[Some records]

┄┄┄┄┄┄┄┄┄┄

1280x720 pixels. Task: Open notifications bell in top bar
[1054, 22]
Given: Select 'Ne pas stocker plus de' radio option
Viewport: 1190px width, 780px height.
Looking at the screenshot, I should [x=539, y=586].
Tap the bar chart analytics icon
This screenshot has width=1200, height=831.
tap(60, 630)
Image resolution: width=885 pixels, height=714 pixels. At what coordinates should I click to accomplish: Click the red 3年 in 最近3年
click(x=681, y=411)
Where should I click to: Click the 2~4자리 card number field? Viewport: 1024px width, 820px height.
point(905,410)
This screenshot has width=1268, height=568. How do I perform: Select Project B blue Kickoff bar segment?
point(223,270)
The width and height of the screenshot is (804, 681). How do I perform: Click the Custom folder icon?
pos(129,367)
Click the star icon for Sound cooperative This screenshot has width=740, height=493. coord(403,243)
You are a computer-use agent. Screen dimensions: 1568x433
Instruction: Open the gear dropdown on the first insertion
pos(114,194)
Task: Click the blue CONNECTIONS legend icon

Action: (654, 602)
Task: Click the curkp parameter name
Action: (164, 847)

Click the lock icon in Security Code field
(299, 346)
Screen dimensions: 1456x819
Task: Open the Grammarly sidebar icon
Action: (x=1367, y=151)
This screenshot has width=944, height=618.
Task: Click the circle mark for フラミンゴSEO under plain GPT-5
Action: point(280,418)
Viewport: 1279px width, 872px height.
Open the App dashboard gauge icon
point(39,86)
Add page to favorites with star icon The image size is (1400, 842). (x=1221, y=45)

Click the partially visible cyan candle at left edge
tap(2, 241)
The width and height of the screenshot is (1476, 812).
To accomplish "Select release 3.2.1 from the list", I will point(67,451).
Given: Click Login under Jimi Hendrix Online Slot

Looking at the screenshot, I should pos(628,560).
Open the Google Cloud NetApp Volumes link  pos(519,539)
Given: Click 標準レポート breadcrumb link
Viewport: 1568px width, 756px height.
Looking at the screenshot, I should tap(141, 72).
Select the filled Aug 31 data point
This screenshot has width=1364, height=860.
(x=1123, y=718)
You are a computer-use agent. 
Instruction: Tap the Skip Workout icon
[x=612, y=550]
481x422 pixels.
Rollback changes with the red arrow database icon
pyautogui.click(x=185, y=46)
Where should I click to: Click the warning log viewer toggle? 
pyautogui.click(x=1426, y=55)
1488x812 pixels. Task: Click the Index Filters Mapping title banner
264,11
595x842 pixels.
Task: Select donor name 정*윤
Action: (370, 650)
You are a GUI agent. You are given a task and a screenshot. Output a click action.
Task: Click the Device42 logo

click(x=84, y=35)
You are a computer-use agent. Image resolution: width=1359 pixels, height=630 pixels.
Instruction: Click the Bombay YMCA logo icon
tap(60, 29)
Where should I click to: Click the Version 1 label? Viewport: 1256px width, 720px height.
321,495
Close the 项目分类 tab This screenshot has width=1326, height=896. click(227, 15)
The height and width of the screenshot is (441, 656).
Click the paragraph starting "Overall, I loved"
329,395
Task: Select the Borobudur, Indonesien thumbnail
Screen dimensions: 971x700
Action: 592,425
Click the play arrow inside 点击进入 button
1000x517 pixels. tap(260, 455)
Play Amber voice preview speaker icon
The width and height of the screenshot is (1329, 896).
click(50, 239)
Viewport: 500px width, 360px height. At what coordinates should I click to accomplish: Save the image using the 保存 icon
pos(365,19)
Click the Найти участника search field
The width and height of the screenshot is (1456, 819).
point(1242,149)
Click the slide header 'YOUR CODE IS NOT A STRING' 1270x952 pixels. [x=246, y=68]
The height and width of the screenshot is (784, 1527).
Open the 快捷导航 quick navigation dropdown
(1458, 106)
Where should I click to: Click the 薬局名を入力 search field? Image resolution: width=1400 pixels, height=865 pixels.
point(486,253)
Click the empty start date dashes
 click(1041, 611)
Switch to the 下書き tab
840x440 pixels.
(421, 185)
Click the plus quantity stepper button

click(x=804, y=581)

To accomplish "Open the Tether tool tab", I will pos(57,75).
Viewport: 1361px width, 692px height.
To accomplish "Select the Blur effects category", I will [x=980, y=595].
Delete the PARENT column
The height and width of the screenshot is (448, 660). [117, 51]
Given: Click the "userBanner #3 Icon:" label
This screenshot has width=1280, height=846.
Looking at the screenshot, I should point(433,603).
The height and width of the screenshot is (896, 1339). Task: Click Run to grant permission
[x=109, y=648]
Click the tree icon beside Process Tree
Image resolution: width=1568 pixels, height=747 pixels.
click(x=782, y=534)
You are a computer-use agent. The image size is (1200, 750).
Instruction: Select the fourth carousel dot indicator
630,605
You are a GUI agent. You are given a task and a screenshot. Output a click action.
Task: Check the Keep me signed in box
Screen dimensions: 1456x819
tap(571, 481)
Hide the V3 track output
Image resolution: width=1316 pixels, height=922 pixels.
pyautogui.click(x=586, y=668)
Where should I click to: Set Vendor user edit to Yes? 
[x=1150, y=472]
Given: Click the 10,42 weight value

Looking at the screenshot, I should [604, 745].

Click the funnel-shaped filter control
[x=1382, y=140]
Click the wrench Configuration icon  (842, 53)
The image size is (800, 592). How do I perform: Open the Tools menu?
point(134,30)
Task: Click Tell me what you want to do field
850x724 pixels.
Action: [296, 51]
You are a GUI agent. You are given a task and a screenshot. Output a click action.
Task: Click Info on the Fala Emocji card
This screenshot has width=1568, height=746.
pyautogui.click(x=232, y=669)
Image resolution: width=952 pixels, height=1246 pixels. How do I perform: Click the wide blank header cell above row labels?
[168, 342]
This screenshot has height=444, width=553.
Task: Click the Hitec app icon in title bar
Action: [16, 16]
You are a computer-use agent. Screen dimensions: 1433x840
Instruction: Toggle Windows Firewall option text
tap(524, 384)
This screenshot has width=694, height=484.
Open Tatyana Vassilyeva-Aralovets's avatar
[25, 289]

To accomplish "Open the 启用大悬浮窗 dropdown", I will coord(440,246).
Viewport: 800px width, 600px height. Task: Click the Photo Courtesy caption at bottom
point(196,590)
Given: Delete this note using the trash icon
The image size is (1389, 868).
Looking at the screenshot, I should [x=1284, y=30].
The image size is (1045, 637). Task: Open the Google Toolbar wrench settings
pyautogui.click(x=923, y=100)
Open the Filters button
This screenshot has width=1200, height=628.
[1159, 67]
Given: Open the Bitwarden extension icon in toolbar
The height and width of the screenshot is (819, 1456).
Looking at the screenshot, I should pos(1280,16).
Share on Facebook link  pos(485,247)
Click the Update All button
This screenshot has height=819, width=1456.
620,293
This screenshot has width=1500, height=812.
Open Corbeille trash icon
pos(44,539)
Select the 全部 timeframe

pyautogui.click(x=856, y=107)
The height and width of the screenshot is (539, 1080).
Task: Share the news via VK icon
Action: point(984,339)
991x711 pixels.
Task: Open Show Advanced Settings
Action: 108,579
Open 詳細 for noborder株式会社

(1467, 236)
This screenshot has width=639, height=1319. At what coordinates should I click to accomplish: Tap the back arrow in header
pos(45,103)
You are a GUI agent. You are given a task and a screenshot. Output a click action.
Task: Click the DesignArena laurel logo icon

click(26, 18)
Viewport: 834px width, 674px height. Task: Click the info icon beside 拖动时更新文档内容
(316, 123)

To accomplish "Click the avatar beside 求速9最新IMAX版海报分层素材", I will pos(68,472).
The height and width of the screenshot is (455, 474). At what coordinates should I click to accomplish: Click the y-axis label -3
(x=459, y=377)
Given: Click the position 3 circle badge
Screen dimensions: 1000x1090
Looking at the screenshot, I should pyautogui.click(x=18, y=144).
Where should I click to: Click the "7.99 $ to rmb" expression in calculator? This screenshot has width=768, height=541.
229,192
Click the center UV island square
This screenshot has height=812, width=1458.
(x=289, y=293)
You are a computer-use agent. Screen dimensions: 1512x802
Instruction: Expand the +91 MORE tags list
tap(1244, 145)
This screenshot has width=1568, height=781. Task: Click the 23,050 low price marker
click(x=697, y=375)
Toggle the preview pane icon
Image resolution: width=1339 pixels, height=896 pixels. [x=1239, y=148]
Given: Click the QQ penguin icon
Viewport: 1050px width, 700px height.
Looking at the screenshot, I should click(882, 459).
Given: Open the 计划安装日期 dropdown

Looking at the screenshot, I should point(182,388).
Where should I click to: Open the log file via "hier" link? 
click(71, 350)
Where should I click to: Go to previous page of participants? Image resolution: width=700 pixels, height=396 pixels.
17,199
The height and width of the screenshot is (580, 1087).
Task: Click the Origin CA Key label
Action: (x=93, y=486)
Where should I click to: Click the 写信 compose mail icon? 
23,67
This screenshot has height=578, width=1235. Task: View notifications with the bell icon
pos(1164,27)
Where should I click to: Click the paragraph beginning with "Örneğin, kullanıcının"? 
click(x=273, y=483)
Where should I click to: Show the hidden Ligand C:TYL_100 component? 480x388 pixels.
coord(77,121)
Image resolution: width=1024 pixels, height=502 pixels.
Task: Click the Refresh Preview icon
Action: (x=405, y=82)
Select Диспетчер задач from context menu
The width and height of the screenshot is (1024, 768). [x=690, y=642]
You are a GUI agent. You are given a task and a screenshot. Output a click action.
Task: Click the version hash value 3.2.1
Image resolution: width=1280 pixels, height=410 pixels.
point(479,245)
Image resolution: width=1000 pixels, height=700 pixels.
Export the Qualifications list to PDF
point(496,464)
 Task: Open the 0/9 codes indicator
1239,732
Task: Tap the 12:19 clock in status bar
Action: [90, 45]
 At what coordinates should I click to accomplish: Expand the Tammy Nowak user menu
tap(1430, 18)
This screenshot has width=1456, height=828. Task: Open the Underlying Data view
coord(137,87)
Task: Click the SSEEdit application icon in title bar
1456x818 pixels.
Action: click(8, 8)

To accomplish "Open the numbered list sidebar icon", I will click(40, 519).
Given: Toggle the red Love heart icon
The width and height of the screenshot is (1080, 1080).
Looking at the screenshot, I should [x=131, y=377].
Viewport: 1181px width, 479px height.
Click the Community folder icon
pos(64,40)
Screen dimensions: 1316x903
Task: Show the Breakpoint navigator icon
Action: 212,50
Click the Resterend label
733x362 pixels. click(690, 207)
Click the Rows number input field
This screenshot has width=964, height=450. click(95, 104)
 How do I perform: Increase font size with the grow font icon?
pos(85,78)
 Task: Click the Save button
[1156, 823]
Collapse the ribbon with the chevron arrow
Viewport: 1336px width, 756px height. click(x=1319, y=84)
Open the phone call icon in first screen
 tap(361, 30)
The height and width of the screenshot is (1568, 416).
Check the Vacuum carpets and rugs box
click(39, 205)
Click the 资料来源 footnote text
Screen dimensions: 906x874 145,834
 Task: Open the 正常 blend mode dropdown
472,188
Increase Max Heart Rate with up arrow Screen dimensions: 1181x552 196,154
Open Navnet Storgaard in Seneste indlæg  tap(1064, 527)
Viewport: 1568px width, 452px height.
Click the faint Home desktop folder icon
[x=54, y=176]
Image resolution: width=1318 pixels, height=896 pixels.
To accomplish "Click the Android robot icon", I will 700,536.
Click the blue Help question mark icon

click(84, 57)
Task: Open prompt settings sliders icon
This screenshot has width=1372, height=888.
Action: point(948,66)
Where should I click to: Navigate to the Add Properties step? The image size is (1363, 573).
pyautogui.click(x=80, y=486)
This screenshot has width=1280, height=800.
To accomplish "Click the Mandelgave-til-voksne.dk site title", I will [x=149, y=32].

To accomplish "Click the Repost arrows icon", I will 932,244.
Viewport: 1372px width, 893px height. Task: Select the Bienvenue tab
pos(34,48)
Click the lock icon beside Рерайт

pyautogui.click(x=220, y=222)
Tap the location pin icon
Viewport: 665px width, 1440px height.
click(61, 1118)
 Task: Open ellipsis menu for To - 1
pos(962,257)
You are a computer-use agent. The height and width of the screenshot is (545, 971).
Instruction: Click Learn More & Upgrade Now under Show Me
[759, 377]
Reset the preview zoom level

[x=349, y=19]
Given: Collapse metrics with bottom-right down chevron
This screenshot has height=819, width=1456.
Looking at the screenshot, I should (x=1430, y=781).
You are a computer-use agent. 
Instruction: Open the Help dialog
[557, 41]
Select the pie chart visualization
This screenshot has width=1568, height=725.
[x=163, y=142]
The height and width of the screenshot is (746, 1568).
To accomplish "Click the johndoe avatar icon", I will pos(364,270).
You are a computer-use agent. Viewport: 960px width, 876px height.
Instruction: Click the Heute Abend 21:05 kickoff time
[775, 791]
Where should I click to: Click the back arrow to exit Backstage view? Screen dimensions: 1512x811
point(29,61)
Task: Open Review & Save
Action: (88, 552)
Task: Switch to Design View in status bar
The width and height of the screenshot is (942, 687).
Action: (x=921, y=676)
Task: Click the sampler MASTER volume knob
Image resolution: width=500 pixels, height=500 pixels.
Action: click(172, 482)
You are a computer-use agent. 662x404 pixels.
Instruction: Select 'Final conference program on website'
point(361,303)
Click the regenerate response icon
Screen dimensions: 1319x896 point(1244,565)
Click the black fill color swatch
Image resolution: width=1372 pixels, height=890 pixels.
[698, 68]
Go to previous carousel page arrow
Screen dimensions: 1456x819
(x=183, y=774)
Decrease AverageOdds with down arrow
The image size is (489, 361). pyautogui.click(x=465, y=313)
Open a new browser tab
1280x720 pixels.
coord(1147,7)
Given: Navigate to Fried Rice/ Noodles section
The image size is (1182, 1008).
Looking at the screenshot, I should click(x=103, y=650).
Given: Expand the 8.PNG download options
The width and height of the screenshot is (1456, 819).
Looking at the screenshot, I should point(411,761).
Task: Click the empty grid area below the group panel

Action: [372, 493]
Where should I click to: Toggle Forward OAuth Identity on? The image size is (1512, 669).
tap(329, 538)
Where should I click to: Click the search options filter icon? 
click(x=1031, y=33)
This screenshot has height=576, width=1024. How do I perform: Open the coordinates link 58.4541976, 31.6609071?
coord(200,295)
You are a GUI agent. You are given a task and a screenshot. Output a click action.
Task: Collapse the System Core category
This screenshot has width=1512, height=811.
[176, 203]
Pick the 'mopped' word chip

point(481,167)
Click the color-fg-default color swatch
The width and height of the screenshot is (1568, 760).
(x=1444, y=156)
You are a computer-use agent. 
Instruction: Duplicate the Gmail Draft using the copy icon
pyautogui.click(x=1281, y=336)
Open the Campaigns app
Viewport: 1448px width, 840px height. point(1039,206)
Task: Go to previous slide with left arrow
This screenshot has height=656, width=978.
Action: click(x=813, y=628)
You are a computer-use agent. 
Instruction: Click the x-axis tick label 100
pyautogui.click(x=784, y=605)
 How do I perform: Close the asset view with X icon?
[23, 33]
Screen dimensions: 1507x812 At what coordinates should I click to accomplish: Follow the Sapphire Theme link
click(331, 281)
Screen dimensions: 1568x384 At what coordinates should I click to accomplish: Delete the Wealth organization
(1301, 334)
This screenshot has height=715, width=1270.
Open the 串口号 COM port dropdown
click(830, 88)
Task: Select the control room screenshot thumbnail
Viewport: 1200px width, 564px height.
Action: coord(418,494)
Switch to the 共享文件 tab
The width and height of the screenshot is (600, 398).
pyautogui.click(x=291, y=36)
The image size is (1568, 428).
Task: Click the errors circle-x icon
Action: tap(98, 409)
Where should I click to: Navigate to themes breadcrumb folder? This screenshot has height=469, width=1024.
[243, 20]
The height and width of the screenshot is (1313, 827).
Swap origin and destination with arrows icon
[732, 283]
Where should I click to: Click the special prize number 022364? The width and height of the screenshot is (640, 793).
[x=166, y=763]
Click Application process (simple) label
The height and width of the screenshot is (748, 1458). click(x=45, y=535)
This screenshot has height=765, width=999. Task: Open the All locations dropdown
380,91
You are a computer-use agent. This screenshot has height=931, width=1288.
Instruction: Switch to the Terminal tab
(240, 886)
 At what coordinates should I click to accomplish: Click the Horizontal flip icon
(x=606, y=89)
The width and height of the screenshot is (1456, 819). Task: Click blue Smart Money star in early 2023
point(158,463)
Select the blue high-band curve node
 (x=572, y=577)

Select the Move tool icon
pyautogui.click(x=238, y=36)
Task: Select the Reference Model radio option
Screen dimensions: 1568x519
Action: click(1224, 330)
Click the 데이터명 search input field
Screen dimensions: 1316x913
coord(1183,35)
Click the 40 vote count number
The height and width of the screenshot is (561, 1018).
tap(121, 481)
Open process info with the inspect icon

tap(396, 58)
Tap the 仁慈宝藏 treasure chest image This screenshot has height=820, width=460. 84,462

┄┄┄┄┄┄┄┄┄┄

Copy out, line for line, the stretch of the listing from the line containing "This screenshot has width=639, height=1319." through the line containing "click(71, 350)".

-- Task answer --
This screenshot has width=639, height=1319. At what coordinates should I click to accomplish: Tap the back arrow in header
pos(45,103)
You are a GUI agent. You are given a task and a screenshot. Output a click action.
Task: Click the DesignArena laurel logo icon

click(26, 18)
Viewport: 834px width, 674px height. Task: Click the info icon beside 拖动时更新文档内容
(316, 123)

To accomplish "Click the avatar beside 求速9最新IMAX版海报分层素材", I will pos(68,472).
The height and width of the screenshot is (455, 474). At what coordinates should I click to accomplish: Click the y-axis label -3
(x=459, y=377)
Given: Click the position 3 circle badge
Screen dimensions: 1000x1090
Looking at the screenshot, I should pyautogui.click(x=18, y=144).
Where should I click to: Click the "7.99 $ to rmb" expression in calculator? This screenshot has width=768, height=541.
229,192
Click the center UV island square
This screenshot has height=812, width=1458.
(x=289, y=293)
You are a computer-use agent. Screen dimensions: 1512x802
Instruction: Expand the +91 MORE tags list
tap(1244, 145)
This screenshot has width=1568, height=781. Task: Click the 23,050 low price marker
click(x=697, y=375)
Toggle the preview pane icon
Image resolution: width=1339 pixels, height=896 pixels. [x=1239, y=148]
Given: Click the QQ penguin icon
Viewport: 1050px width, 700px height.
Looking at the screenshot, I should click(882, 459).
Given: Open the 计划安装日期 dropdown

Looking at the screenshot, I should point(182,388).
Where should I click to: Open the log file via "hier" link? 
click(71, 350)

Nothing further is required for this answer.